Once the data has been read, return all of it precisely as written.

Source records
┌──
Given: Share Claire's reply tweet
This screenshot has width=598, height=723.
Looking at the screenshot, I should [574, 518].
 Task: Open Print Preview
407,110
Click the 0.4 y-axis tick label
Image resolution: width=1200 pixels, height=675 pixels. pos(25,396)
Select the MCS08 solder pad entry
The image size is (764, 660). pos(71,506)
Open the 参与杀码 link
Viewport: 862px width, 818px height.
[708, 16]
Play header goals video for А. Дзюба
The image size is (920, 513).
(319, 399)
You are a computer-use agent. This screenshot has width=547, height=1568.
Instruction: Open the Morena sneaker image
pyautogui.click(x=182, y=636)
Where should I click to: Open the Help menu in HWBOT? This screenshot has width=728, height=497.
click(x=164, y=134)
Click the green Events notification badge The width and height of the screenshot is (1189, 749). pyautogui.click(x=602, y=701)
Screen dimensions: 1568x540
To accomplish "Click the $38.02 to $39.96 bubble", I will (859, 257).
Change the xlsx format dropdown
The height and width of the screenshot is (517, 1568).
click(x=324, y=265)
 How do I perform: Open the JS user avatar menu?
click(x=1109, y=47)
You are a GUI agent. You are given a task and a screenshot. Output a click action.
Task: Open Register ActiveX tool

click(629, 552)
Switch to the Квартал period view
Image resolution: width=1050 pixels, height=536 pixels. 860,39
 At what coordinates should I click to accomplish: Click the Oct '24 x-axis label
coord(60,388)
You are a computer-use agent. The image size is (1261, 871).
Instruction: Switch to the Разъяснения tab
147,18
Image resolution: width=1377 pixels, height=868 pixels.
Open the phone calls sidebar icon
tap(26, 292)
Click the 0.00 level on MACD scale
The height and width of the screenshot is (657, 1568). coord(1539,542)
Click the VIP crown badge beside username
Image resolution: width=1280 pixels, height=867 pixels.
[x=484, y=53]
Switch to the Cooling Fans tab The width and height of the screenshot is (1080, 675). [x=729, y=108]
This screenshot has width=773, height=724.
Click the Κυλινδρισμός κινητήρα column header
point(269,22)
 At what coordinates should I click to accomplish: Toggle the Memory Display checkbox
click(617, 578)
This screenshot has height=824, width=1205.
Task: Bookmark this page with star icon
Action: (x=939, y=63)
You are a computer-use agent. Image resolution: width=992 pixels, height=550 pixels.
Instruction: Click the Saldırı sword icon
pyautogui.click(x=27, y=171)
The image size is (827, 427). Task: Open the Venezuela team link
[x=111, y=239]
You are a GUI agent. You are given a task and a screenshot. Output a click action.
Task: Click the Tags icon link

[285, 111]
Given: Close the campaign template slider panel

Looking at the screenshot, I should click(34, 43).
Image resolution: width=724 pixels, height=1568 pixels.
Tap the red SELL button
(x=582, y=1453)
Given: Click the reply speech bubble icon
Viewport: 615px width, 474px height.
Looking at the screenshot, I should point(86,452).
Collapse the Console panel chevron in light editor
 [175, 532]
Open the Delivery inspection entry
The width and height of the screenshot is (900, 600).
└──
● **RESPONSE AREA**:
Given: Share Claire's reply tweet
This screenshot has width=598, height=723.
Looking at the screenshot, I should [574, 518].
 Task: Open Print Preview
407,110
Click the 0.4 y-axis tick label
Image resolution: width=1200 pixels, height=675 pixels. pos(25,396)
Select the MCS08 solder pad entry
The image size is (764, 660). pos(71,506)
Open the 参与杀码 link
Viewport: 862px width, 818px height.
[708, 16]
Play header goals video for А. Дзюба
The image size is (920, 513).
(319, 399)
You are a computer-use agent. This screenshot has width=547, height=1568.
Instruction: Open the Morena sneaker image
pyautogui.click(x=182, y=636)
Where should I click to: Open the Help menu in HWBOT? This screenshot has width=728, height=497.
click(x=164, y=134)
Click the green Events notification badge The width and height of the screenshot is (1189, 749). pyautogui.click(x=602, y=701)
Screen dimensions: 1568x540
To accomplish "Click the $38.02 to $39.96 bubble", I will (859, 257).
Change the xlsx format dropdown
The height and width of the screenshot is (517, 1568).
click(x=324, y=265)
 How do I perform: Open the JS user avatar menu?
click(x=1109, y=47)
You are a GUI agent. You are given a task and a screenshot. Output a click action.
Task: Open Register ActiveX tool

click(629, 552)
Switch to the Квартал period view
Image resolution: width=1050 pixels, height=536 pixels. 860,39
 At what coordinates should I click to accomplish: Click the Oct '24 x-axis label
coord(60,388)
You are a computer-use agent. The image size is (1261, 871).
Instruction: Switch to the Разъяснения tab
147,18
Image resolution: width=1377 pixels, height=868 pixels.
Open the phone calls sidebar icon
tap(26, 292)
Click the 0.00 level on MACD scale
The height and width of the screenshot is (657, 1568). coord(1539,542)
Click the VIP crown badge beside username
Image resolution: width=1280 pixels, height=867 pixels.
[x=484, y=53]
Switch to the Cooling Fans tab The width and height of the screenshot is (1080, 675). [x=729, y=108]
This screenshot has width=773, height=724.
Click the Κυλινδρισμός κινητήρα column header
point(269,22)
 At what coordinates should I click to accomplish: Toggle the Memory Display checkbox
click(617, 578)
This screenshot has height=824, width=1205.
Task: Bookmark this page with star icon
Action: (x=939, y=63)
You are a computer-use agent. Image resolution: width=992 pixels, height=550 pixels.
Instruction: Click the Saldırı sword icon
pyautogui.click(x=27, y=171)
The image size is (827, 427). Task: Open the Venezuela team link
[x=111, y=239]
You are a GUI agent. You are given a task and a screenshot. Output a click action.
Task: Click the Tags icon link

[285, 111]
Given: Close the campaign template slider panel

Looking at the screenshot, I should click(34, 43).
Image resolution: width=724 pixels, height=1568 pixels.
Tap the red SELL button
(x=582, y=1453)
Given: Click the reply speech bubble icon
Viewport: 615px width, 474px height.
Looking at the screenshot, I should point(86,452).
Collapse the Console panel chevron in light editor
 [175, 532]
Open the Delivery inspection entry
The width and height of the screenshot is (900, 600).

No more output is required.